── RAW DATA ──

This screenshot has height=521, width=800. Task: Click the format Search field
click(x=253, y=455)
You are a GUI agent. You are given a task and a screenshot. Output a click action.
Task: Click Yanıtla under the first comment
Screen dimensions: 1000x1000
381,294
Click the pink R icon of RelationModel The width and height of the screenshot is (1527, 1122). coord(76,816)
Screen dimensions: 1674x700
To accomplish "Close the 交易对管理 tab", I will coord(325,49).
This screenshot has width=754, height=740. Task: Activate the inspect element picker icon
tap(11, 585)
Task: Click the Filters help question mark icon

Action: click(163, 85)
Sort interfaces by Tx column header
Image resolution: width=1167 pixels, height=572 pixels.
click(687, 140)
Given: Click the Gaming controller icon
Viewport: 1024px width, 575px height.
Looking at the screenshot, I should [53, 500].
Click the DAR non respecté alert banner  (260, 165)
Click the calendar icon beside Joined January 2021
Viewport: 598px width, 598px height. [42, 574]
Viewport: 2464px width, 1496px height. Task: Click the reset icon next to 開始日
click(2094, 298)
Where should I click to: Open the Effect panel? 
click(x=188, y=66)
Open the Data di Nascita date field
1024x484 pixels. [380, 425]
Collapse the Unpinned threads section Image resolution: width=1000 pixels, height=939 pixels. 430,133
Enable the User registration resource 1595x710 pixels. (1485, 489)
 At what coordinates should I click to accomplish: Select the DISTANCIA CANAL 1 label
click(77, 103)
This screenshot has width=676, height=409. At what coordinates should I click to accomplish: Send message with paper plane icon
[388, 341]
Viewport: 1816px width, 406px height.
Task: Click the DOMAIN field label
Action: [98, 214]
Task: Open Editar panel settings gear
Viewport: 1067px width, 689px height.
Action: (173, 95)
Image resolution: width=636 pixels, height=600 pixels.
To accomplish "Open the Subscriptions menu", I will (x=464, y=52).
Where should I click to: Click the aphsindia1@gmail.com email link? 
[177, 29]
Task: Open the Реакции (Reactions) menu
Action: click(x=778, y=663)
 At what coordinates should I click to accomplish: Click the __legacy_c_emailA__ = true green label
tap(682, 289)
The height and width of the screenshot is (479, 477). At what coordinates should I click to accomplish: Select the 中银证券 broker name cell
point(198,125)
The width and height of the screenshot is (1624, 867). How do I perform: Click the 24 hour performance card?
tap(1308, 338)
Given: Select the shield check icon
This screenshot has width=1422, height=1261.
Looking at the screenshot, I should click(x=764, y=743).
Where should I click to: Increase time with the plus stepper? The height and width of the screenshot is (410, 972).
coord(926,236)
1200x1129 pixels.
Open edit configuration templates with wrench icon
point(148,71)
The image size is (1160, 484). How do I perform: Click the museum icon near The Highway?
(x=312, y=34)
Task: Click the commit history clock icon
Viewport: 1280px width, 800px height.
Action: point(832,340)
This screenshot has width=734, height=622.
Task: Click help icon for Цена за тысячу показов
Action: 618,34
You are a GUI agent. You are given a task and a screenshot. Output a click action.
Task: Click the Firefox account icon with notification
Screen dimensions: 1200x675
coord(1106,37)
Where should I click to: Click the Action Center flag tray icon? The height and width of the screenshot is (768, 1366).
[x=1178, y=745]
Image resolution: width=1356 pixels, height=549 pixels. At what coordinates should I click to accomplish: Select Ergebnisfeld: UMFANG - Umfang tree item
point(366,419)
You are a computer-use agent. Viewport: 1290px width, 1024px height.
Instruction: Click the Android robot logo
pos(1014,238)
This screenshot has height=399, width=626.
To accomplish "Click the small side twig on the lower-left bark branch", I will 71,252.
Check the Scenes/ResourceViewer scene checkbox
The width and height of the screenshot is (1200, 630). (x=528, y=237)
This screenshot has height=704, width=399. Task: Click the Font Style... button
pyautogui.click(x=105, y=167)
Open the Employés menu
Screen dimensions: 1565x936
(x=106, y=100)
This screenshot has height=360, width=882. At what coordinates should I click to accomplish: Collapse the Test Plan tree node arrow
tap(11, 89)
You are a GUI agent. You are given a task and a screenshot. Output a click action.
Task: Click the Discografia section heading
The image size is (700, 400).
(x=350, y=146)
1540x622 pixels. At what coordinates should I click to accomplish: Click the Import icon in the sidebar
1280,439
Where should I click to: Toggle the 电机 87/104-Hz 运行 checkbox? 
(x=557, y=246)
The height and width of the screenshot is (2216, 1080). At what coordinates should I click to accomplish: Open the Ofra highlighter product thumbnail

───

WHAT THE EXERCISE ASKS
Write out again, exactly, the lines from the start of the entries up to and including the one with "Click the pink". Nothing else belongs in the reply.

RESPONSE TO THIS TASK
This screenshot has height=521, width=800. Task: Click the format Search field
click(x=253, y=455)
You are a GUI agent. You are given a task and a screenshot. Output a click action.
Task: Click Yanıtla under the first comment
Screen dimensions: 1000x1000
381,294
Click the pink R icon of RelationModel The width and height of the screenshot is (1527, 1122). coord(76,816)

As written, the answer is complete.